Review by Jennifer Roesch | December 16, 2005 | Page 12

Rent, directed by Chris Columbus, starring Rosario Dawson and Taye Diggs.

THE SCREEN adaptation of the 1996 rock-opera Rent captures a particular moment in history (the height of the domestic AIDS crisis during the Reagan-Bush era) in a particular place (New York City's East Village) with startling intensity.

Rent opens on Christmas Eve 1989 with a riot over planned evictions of squatters and homeless people from Tompkins Square Park and the surrounding area.

In reality, there were riots in August 1988 when police moved in to evict the large number of homeless people living in the park. This is an East Village where Polish and Latino immigrants live alongside bohemian artists, activists, squatters and drug dealers.

But the attempted evictions are the beginning of a gentrification process that has since turned the neighborhood into a yuppie haven booming with expensive restaurants and high-priced renovated apartments. The rebellion against authority that characterized the East Village in the late 1980s has been reduced to a fashion statement--faux grunge items at $100 a piece.

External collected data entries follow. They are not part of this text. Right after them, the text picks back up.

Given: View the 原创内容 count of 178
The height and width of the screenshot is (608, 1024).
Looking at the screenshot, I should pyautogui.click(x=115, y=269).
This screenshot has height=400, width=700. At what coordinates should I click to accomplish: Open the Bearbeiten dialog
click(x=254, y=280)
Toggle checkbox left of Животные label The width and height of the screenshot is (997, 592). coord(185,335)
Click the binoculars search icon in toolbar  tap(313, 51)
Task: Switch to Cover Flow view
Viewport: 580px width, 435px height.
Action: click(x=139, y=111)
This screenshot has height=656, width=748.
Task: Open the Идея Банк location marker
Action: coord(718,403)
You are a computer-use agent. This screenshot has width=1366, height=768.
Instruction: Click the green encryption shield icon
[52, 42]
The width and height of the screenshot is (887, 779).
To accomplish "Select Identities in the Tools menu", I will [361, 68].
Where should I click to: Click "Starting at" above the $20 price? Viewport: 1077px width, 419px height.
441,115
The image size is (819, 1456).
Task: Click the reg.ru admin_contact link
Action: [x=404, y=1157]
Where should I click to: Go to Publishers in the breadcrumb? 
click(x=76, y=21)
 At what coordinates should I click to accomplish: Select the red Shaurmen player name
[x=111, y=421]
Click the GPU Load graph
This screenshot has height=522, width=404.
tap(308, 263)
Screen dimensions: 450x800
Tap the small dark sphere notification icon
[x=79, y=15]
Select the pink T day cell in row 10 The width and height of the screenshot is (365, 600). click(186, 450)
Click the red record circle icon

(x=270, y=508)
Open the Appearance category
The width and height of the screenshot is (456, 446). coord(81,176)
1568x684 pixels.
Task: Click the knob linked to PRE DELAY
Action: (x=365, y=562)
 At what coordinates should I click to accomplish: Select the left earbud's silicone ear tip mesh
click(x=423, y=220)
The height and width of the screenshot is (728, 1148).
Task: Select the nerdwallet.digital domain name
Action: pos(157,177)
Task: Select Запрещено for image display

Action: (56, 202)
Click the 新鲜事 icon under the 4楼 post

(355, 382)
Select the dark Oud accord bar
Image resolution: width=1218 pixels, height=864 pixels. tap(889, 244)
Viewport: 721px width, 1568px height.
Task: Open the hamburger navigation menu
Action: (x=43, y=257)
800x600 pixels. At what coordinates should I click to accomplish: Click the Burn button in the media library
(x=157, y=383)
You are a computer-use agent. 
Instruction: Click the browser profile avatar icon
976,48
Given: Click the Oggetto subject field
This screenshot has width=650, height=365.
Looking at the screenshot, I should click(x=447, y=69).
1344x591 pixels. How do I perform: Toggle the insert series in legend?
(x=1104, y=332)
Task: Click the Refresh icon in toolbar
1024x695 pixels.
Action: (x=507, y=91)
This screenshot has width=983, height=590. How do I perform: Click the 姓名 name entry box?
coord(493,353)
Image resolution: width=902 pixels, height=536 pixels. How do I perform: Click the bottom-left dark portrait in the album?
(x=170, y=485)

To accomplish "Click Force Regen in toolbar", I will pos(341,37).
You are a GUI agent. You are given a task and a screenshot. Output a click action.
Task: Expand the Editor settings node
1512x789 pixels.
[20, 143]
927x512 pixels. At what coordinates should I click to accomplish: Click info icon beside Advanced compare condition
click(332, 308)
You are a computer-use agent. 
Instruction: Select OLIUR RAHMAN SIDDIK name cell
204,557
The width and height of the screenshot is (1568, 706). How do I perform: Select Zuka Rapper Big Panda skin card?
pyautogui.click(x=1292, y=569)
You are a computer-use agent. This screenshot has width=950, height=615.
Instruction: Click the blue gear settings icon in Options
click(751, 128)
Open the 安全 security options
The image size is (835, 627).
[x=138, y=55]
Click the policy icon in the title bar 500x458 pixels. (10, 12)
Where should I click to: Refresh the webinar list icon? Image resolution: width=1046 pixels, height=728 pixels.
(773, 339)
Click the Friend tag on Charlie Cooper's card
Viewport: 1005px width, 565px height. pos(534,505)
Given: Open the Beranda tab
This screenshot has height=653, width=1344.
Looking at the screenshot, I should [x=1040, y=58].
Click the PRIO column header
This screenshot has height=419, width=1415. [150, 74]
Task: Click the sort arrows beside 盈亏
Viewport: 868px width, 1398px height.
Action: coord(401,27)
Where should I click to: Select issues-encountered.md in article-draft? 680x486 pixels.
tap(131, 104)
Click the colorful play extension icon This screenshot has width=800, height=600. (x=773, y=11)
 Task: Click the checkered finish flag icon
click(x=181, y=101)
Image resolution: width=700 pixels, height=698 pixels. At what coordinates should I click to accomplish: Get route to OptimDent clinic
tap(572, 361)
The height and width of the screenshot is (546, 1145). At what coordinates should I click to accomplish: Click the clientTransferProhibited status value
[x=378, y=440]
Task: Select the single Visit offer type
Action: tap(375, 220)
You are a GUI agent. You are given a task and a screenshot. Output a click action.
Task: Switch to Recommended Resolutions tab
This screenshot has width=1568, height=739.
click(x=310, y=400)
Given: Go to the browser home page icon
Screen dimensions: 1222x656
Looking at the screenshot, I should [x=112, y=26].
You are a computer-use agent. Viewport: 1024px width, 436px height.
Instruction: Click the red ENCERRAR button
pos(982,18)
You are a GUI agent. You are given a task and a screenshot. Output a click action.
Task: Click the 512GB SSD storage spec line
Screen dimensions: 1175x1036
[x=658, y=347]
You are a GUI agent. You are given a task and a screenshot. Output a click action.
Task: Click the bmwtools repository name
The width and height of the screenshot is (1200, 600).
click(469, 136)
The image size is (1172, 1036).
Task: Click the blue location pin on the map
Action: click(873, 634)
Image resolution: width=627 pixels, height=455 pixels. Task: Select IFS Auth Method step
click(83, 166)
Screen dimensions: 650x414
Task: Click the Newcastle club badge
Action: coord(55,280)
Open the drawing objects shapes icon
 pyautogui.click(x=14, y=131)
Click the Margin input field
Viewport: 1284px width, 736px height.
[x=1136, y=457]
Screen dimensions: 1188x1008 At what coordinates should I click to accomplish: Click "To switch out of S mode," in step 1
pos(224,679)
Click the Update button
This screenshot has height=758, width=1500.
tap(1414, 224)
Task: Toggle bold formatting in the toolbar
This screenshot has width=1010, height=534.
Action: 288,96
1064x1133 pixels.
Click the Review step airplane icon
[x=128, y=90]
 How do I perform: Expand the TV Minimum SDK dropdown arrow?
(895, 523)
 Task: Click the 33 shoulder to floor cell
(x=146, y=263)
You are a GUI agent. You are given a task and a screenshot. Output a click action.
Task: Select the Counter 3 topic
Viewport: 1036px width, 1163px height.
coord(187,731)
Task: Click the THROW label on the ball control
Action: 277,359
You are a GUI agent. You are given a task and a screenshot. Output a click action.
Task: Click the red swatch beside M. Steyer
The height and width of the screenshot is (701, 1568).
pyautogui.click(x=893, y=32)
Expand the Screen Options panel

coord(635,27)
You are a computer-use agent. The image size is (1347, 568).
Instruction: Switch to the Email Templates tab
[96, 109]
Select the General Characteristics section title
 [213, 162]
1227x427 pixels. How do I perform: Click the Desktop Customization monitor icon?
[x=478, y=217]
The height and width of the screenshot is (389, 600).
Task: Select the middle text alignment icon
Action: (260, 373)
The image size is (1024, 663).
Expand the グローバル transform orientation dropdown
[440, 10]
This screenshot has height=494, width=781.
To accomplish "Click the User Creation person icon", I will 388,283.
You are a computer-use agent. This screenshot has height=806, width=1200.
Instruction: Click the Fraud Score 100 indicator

For anyone who lived in the neighborhood during this time, one of the most poignant things about watching the film is seeing a world that has been largely erased. Following the lives of seven friends, Rent is in many ways a celebration of that world and its spirit of non-conformity and resistance.

The multiracial group of friends, half of whom are HIV-positive and an equal number of whom are gay, form an extended family whose bonds are stronger than most conventional ones. As one of the songs proclaims, "When you're dying in America at the end of the millennium, you're not alone."

This statement rings all too true for a time when whole communities were torn apart by AIDS.

One of the most touching relationships is between African American, HIV-positive Collins and Latina, HIV-positive drag queen Angel. The depiction of the committed, tender relationship between these two, one that lasts through Angel's death from AIDS, flies in the face of stereotypes.

Rent is able to accurately capture the contradictory reality of finding love, friendship and art in a time and place dominated by poverty, drug addiction and death. All of the characters struggle with their own demons but are able in some measure to overcome the inherent alienation in our society through the community they form.
One of the most vibrant numbers in the film, "La Vie Boheme," is a joyous tribute to, in its words, "the need to express, to communicate, to going against the grain...to more than one dimension, hating convention, hating pretension (not to mention, hating dear old mom and dad)."

In a society that simultaneously exalts the nuclear family while commercializing "alternative lifestyles," Rent strikes a blow against stultifying conformity.